Pendant mon deuxième congé de Noël, je me convainquis que je devais retourner dans la ville de maman. Je n’y connaissais personne. Je pris car direct et y arrivai dans l’après-midi. Je pris une chambre dans une minable auberge à trois mille cinq cents la nuitée. J’y étais arrivé sans but ; venu dans cette ville comme à un pèlerinage, l’anxiété et l’angoisse mordillant continuellement mon cœur.


J’attendis deux jours couché dans un lit au sommier grinçant. Le ballet des cafards et des souris qui étaient en définitive d’une désagréable compagnie, me distrayait de ma lecture de Chienne de vie de Diastème. Ce qui véritablement me perturbait, étaient ces questions : que sont devenus les anciens compagnons de la rue ? Qu’est-ce qu’elle est devenue la case où maman et moi habitions ? La borne-fontaine y était-elle toujours avec l’urbanisation anarchique que connaissent nos villes ?

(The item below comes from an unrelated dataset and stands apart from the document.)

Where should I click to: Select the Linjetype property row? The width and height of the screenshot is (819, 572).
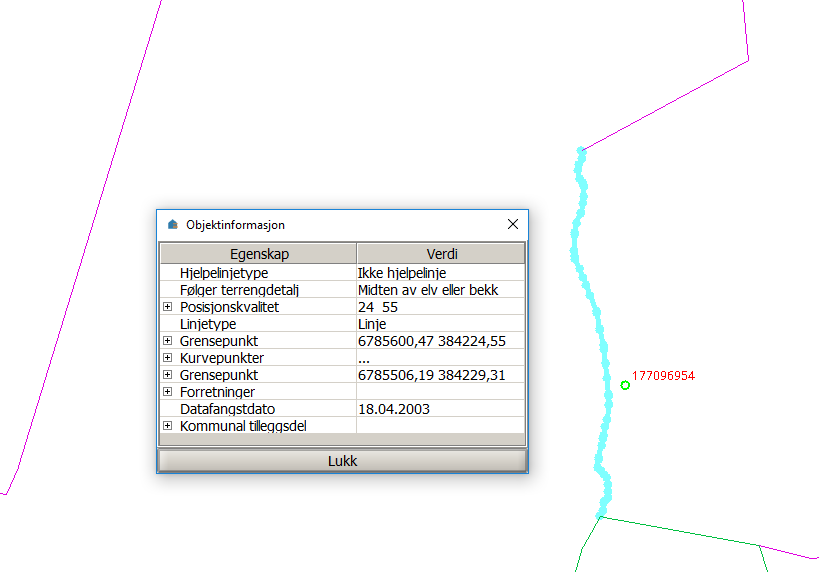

Le troisième soir je suis sorti. J’ai marché dans les rues, jadis mon empire. Tous les visages m’étaient étrangers. J’ai vu des portefaix, des sacs de maïs sur les épaules. Aurais-je pu à 38 ans porter des sacs de maïs de cent kilogrammes ? Un soupçon de reconnaissance pour ce que le père Thomas avait fait pour moi me traversa l’esprit, mais je ne m’y attardai guère. Des enfants en haillons, crasseux, déambulaient, le regard de l’épervier à la chasse du poussin. Je suis passé devant le commissariat de police. En 23 ans rien n’avait changé. Le palais de justice, non loin, s’est relooké d’une couche de peinture jaune et les arbres qui autrefois offraient de l’ombre aux parents des prévenus, ont disparu, morts ou détruits.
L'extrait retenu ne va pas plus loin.